The Bill will provide a real remedy for real women such as these, because it will rectify the serious anomaly in English law that creates that extremely undesirable state of affairs. Under English law, a
marriage between two persons professing the Jewish religion according to the usage of the Jews
that has been solemnised on the authority of a superintendent registrar's certificate is recognised as a civil marriage, but a civil divorce may take place without a Jewish divorce having been given. That results in a so-called limping marriage, in which the parties are free to remarry under civil law, but not under religious law.
That is why the Jewish community has now sought the assistance of civil law, in the form of a provision that a judge should have the discretionary power to withhold the grant of a civil divorce until a Jewish divorce has been given.

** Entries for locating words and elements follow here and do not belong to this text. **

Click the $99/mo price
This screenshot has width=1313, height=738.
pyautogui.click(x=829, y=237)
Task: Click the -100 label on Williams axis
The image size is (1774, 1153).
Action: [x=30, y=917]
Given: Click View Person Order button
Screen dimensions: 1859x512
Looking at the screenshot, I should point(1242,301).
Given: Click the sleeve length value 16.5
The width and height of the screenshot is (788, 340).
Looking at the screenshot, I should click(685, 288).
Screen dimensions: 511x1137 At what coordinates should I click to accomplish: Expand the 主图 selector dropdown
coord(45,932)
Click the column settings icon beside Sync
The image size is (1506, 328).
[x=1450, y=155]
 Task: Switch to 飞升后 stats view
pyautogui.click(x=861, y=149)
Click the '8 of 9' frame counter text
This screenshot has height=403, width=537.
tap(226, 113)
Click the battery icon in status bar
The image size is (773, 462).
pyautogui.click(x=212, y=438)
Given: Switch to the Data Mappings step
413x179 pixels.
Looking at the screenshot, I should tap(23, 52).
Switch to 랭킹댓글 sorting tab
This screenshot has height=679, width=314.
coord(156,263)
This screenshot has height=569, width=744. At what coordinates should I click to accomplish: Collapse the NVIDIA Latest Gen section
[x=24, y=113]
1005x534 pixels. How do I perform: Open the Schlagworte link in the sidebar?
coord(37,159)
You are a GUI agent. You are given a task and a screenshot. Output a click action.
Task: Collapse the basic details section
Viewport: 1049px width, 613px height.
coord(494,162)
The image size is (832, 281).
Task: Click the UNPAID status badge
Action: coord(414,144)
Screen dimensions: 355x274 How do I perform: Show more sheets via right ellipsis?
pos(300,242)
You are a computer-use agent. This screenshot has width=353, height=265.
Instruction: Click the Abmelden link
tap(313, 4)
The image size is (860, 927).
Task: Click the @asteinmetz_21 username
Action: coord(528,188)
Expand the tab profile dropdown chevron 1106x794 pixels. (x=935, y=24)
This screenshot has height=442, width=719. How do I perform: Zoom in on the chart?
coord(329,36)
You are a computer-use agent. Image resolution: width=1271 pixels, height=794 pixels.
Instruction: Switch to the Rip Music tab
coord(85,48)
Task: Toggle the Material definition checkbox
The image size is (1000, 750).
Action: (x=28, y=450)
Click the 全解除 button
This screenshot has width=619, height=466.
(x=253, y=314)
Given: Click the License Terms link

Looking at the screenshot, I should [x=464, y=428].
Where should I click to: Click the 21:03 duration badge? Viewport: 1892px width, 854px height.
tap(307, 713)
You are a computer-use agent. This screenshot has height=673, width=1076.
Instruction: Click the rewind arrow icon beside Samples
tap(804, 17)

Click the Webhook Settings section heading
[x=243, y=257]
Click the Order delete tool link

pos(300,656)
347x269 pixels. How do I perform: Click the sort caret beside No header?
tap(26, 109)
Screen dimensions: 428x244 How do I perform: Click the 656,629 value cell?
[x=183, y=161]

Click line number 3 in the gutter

The Bill would enable the court to require the dissolution of a religious marriage before granting a civil divorce. That would provide a lever with which pressure could be brought to bear on the husband to agree to a get. In cases in which it would be unjust for him not to do so, he would not be granted a civil divorce—which would normally be sufficient for his purposes—without agreeing to the religious divorce that his wife needed to avoid the stigma that I have described.
Such provisions have been enacted in our own law, although they have not been brought into force for the reasons to which I referred, and similar ones are already part of Canadian, South African and New York state law and are under consideration in Scotland. They would not resolve all cases, but would resolve many—namely, those in which the husband wishes to remarry and thus needs a civil divorce.
It is important to understand that the Jewish community is seeking the assistance of civil law not to solve a religious problem, but, first, to end the anomaly whereby a Jewish marriage is also a civil marriage, although a civil divorce may be unaccompanied by a Jewish divorce; and, secondly, to seek the assistance of the civil courts to bring a couple to a Jewish court, which itself would undertake to resolve the dispute, allowing both parties to remarry according to their religious convictions. The Bill would also empower the Lord Chancellor to extend its provisions by order to other faiths, so it could also provide relief in similar cases within, for example, the Islamic community.
My Bill has the support of all synagogue bodies in Anglo-Jewry, orthodox and progressive, as well as the Chief Rabbi, the Board of Deputies and the agunot campaign. I hope that it also has the support of the House.